NPR invites listeners to recommend three books on a single theme. 

I’ve decided to combine the two requests and beg you, dear readers, to submit OTHER titles to me since my towering pile of summer reading just needs to grow a bit more before it hits the ceiling. Below is my recent submission to NPR in response to their call for Three Titles:

I teach at a community college, a setting rarely seen in the academic fiction genre (at least until I write my own!), yet the usually humorous foibles of professors and students depicted in the typical college novel crosses institutional boundaries.

Each June, after (ok, sometimes even before) submitting final grades, I dig up my what I (and many others) consider to be The. Best. Academic. Novel. Ever. Richard Russo’s Straight Man.  It’s laugh out loud funny, and it never goes out of style: the chair of the English department (a required character in these novels) threatens to kill a duck a day if his budget is not approved (as he holds up a goose).

A.S. Byatt’s Possession is another favorite, more mystery than riotous, but dripping in those insider literary references that remind us literature professors how much we love our novels.

Finally, although I could cite many more than three, I must mention one of the first college novels I read: Mary McCarthy’s The Groves of Academe.  McCarthy’s novel, while still being quite snarky, is an early attack on political correctness.
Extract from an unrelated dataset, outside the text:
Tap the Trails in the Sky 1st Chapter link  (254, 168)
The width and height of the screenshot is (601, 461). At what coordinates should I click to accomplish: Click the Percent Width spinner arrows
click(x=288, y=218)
It’s more focused, as is McCarthy’s style, on ideas and ethics rather than the amusing tale, like Russo’s novel, or the romance of literary mystery, as Byatt’s, but it was my first academic novel, the one that made me want so desperately to join the, albeit dysfunctional, club of the professoriate.

5 responses to “Three Books: Academic Fiction

  1. AnnieEm, we definitely must have been BFFs in an alternate universe. I adore academic novels. Have you ever read Book: A Novel by Robert Grudin? OMG, awesome.

  2. YES, I own “Book: A Novel”! Amazing: I need to reread that. A friend gave it to me 15 years ago, and that’s probably the last time I read it.

    Thank you for the reminder—someday we must share a martini (gin?) in an alternate universe!

  3. Ooh, let’s toast in an alternative universe right now. Here you go. Clink!

    What are some of your other academic novels you like? (I also adore Possession, btw, but haven’t ever read Russo. Just bought it on your recommendation!)

    Do you like academic mysteries, too? I like Joanne Dobson’s and Amanda Cross’s/Carolyn Heilbrun’s). Also Publish or Perish. Oh, and Murder at the MLA!

  4. Straight Man is the best. I have to re-read it about once a year, not just because it’s funny and real and moving but because the writing is terrific.

  5. I agree Bev: I’ve been a Richard Russo fan for ages. I love rereading “Empire Falls” for the same reason: its humor, humanity and just amazing writing.